BEGIN

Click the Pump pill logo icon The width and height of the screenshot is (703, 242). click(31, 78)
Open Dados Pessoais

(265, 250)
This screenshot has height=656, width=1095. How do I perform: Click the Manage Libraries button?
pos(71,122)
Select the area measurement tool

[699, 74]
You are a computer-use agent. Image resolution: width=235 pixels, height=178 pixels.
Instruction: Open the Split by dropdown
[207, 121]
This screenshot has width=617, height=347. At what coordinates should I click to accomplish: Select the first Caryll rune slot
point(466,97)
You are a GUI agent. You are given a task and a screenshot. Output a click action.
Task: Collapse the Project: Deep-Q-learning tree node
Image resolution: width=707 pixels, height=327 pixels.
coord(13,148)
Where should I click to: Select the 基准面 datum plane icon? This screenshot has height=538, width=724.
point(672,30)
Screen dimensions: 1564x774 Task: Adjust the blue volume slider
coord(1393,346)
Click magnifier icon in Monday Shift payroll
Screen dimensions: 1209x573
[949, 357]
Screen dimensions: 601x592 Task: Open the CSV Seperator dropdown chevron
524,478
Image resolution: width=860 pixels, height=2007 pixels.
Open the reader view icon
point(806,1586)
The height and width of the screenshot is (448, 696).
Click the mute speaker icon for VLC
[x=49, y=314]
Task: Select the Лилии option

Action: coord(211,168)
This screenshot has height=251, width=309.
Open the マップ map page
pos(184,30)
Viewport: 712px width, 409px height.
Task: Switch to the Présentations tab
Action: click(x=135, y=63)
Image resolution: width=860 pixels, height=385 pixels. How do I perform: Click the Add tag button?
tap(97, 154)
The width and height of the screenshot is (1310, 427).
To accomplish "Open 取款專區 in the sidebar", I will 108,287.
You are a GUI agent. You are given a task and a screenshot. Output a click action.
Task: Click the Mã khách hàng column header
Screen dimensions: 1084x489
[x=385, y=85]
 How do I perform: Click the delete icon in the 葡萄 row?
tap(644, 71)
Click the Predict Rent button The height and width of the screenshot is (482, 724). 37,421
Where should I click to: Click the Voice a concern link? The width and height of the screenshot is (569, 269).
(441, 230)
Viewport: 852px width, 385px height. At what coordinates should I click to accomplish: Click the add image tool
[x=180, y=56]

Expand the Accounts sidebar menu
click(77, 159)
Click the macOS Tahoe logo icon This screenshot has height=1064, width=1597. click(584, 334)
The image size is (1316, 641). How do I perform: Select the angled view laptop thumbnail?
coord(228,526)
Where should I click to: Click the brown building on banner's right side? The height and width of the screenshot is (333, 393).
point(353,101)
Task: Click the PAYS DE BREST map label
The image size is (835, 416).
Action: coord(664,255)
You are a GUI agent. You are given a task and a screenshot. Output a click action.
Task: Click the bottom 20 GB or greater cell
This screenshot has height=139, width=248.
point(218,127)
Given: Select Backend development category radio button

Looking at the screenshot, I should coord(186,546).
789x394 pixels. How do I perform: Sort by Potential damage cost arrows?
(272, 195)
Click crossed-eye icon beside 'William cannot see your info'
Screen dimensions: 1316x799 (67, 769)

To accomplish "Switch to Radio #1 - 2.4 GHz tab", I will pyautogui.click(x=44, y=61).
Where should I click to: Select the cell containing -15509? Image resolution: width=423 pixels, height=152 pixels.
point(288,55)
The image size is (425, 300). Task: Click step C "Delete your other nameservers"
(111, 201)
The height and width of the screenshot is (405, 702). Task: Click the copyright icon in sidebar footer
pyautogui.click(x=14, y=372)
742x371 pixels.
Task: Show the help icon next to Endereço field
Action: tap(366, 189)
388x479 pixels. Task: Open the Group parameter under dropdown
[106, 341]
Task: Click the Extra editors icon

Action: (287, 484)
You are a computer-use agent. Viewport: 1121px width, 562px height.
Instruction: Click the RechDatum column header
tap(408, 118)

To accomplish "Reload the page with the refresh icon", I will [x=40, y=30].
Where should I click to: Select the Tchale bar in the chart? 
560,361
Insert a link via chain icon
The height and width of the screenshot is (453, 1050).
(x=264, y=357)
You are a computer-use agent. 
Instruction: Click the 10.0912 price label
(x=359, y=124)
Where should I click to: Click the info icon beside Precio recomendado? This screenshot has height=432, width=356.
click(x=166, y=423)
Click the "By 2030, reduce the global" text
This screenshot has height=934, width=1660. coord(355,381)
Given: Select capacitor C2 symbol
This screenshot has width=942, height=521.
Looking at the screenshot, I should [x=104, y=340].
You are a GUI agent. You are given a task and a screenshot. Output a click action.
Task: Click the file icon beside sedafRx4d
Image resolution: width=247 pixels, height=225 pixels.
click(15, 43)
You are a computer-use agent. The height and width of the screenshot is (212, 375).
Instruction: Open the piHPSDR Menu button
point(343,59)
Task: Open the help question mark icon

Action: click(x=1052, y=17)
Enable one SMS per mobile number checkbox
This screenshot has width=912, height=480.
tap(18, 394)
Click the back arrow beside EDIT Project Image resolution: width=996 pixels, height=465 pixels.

END

▶ **WHAT YOU SHOULD DO**
Which lines above contain the word "computer"? List them.

▶ **ANSWER BOX**
You are a computer-use agent. Image resolution: width=235 pixels, height=178 pixels.
You are a computer-use agent. Viewport: 1121px width, 562px height.
You are a computer-use agent. 
You are a computer-use agent. The height and width of the screenshot is (212, 375).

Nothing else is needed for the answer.